An interesting study. I remember seeing a 60 minutes piece about this years ago. Young women thought they could have children in their mid 50's. Men's fertility also drops with age, though not as rapidly. There is evidence that men also have biological clocks.

Women are delaying childbirth until later and later in life partly because they have an exaggerated belief that fertility treatments will help them get pregnant well into middle age, suggests new Canadian research.

Media accounts of older celebrity mothers and even advice from ill-informed family doctors is fuelling unrealistic expectations about in vitro fertilization (IVF) and other reproductive technology, said Judith Daniluk, a psychology professor at the University of British Columbia.

Women who responded to a recent survey by Prof. Daniluk suggested they expected to delay childbirth until much later than even they considered ideal, and that they believed fertility treatments were far more effective later in life than is really the case.

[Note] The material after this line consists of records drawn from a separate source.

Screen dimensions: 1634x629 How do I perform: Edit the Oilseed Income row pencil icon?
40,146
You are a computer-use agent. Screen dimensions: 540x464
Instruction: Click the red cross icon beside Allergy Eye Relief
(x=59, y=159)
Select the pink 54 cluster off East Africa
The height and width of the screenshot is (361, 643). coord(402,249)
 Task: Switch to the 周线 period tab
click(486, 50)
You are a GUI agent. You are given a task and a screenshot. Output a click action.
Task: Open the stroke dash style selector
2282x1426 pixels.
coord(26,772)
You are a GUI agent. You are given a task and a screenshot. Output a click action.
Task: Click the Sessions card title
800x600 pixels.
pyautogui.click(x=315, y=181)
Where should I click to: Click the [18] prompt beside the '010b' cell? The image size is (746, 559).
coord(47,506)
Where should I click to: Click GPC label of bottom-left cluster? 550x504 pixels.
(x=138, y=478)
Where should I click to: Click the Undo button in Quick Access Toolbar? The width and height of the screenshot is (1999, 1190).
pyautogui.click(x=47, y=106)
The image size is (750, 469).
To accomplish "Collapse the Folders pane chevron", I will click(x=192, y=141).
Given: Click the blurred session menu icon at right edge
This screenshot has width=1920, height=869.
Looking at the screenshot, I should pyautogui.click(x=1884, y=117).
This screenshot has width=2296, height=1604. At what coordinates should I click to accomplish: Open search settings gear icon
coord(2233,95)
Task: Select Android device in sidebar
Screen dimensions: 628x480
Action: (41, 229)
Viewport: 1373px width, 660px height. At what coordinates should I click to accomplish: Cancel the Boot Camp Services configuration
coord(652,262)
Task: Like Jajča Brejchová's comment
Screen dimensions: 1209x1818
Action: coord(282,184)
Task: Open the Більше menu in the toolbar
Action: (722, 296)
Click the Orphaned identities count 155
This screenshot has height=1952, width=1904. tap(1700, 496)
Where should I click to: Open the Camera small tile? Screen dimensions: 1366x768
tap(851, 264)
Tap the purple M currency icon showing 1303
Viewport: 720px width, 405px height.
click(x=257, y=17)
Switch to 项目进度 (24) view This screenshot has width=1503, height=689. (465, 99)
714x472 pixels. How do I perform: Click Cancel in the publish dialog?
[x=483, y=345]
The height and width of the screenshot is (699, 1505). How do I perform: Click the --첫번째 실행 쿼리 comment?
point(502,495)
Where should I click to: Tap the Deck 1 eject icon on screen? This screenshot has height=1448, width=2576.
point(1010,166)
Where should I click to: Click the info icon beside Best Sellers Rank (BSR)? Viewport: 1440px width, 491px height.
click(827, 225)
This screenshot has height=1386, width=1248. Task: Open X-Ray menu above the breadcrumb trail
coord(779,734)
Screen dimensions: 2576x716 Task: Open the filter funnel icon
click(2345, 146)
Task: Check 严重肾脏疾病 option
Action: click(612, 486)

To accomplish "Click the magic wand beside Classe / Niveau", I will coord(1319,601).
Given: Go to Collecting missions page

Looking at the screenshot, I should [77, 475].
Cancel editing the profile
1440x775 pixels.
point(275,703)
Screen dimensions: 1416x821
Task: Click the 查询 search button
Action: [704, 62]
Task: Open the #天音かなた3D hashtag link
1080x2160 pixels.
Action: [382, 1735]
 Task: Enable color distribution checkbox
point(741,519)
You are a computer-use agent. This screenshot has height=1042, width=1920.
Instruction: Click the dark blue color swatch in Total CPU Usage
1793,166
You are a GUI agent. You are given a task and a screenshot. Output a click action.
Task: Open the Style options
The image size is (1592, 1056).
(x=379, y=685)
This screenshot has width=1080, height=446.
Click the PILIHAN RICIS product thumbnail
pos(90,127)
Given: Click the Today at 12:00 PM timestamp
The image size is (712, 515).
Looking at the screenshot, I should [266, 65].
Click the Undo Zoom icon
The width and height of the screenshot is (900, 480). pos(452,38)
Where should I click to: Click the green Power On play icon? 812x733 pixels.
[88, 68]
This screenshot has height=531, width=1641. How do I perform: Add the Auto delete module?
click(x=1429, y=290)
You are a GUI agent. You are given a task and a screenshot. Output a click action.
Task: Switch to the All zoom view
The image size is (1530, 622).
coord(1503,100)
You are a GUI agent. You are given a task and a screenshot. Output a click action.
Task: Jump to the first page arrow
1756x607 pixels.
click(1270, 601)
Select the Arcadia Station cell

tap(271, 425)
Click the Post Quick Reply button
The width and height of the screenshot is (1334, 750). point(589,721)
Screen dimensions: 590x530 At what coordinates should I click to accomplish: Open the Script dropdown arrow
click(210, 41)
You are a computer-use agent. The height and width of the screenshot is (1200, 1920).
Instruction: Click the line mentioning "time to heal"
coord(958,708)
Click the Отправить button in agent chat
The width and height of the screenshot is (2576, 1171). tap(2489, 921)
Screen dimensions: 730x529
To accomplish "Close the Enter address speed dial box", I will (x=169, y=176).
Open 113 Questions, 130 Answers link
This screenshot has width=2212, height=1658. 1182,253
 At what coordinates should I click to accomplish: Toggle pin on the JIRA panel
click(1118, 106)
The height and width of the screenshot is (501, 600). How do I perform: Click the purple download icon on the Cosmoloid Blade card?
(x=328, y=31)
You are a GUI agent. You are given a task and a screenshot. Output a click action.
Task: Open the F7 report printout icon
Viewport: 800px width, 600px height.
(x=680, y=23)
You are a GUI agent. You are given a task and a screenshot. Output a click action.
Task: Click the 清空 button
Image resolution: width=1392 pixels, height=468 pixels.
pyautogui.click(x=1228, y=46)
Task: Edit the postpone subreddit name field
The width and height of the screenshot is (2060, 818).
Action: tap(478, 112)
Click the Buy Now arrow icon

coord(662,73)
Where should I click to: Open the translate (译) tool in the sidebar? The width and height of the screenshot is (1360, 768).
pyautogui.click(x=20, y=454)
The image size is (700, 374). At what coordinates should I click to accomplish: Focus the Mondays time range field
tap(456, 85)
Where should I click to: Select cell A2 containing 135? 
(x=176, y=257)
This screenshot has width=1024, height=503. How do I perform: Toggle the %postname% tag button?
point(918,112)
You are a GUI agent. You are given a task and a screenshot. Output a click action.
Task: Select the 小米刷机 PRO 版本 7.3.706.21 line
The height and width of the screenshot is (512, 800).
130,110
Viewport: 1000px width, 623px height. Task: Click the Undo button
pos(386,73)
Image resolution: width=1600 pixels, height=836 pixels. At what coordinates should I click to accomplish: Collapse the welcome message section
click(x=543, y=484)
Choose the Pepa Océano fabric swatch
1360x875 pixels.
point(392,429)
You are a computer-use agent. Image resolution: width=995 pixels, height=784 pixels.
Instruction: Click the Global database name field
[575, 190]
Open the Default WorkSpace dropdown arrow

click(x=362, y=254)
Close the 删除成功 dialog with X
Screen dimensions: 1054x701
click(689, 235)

In fact, the efficacy of treatments for infertile women declines precipitously after the age of about 34, with the technology-aided birth rate hitting barely 1% for those age 46.


Jennifer said...

Even younger women are having more trouble conceiving. Is it due to hormone like products and endocrine disrupters? stress? Here is an article that talks about natural approaches to conceiving.

been around the block said...

The pace of our lives vastly affects our ability to conceive. Young women are increasingly involved in their jobs, in their entertainments and physical exercise, and have often been using contraceptives for years. All of these factors, in combination, have a negative effect on their ability to conceive.

Fatigue in both the male and the female will often result in an inability to conceive a child.

Dr. Edward Ramirez, MD, FACOG said...

With all due respect, regarding that 1% statistic you quoted, there is a difference between women who are trying to conceive with their own eggs at >44 years of age and those who opt to try with donor eggs. With the latter, the PR increases dramatically.

I believe that all women should begin to have their 'fertility' tested at 30 yrs in order to gauge whether or not they can afford to delay childbearing. That does not mean, though, that they do not have options if they wait until they are over 45. The ability for reproductive endocrinologists to utilize all aspects of ART, including donor eggs, is why you see so many "celebrity" pregnancies that are in that age bracket. On the subject of contraceptives from the comment above: it may surprise many, but staying on the pill actually increases your ability to remain fertile, since the pill "rests" the ovaries.